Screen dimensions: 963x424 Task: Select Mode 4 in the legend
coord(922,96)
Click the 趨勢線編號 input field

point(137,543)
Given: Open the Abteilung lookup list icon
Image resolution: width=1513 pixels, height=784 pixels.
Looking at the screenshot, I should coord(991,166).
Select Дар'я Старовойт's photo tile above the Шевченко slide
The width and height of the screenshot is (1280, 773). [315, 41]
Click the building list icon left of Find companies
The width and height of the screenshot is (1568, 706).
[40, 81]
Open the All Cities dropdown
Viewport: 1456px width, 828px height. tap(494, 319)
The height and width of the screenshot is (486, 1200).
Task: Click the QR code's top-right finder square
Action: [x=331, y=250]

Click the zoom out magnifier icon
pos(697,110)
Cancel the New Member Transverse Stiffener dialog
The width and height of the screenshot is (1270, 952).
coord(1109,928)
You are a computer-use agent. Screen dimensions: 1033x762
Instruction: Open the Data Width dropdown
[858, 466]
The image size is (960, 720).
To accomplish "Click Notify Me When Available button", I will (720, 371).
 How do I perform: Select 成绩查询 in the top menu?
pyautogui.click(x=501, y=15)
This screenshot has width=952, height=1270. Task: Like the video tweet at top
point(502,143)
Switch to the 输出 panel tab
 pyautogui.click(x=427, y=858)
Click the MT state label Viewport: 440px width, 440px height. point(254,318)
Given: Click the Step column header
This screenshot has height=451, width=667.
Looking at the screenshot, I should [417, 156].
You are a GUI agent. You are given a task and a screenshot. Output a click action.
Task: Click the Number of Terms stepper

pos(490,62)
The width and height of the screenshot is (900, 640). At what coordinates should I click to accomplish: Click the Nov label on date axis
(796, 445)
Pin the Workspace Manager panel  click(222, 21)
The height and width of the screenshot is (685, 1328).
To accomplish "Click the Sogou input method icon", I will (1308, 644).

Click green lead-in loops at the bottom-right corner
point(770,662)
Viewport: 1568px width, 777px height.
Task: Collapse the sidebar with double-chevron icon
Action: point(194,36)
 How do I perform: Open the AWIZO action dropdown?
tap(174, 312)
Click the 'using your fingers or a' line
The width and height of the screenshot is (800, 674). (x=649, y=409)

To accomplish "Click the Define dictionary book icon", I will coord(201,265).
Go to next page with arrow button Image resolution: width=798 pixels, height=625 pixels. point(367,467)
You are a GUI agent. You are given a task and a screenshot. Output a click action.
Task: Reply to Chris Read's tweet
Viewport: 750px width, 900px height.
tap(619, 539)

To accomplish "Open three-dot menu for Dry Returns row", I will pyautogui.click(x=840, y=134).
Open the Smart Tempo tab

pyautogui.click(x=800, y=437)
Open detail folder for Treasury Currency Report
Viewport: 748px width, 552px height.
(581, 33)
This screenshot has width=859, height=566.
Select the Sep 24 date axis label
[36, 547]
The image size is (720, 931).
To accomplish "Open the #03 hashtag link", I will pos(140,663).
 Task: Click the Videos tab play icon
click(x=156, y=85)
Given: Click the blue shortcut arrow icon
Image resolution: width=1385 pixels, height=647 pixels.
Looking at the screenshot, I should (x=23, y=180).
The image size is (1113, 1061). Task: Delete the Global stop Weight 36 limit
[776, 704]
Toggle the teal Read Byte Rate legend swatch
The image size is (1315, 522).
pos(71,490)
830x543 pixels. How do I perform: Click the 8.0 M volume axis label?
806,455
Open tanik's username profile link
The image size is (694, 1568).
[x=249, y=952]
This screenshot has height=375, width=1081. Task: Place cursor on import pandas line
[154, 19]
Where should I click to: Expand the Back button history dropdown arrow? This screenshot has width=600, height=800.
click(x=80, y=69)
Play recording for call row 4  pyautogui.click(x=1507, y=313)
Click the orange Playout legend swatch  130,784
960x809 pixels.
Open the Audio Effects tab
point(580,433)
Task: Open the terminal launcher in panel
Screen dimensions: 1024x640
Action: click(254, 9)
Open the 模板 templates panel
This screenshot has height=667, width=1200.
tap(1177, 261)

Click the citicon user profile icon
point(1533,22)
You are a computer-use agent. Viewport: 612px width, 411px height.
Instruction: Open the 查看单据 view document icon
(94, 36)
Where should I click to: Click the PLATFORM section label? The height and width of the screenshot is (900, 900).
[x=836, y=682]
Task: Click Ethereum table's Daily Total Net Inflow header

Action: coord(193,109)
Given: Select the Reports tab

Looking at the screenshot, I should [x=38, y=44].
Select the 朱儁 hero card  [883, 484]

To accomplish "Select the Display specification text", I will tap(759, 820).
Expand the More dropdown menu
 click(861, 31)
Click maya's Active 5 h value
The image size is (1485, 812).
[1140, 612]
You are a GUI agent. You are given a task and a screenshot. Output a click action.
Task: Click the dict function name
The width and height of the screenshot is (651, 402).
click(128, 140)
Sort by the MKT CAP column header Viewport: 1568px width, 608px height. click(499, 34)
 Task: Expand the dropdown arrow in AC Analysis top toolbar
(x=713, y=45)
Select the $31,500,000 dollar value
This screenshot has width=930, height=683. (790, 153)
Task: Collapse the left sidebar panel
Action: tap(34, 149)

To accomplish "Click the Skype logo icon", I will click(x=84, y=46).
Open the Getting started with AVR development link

Task
Check each line above for the string "column", then copy the ones that have it.

Answer space
Given: Click the Step column header
Sort by the MKT CAP column header Viewport: 1568px width, 608px height. click(499, 34)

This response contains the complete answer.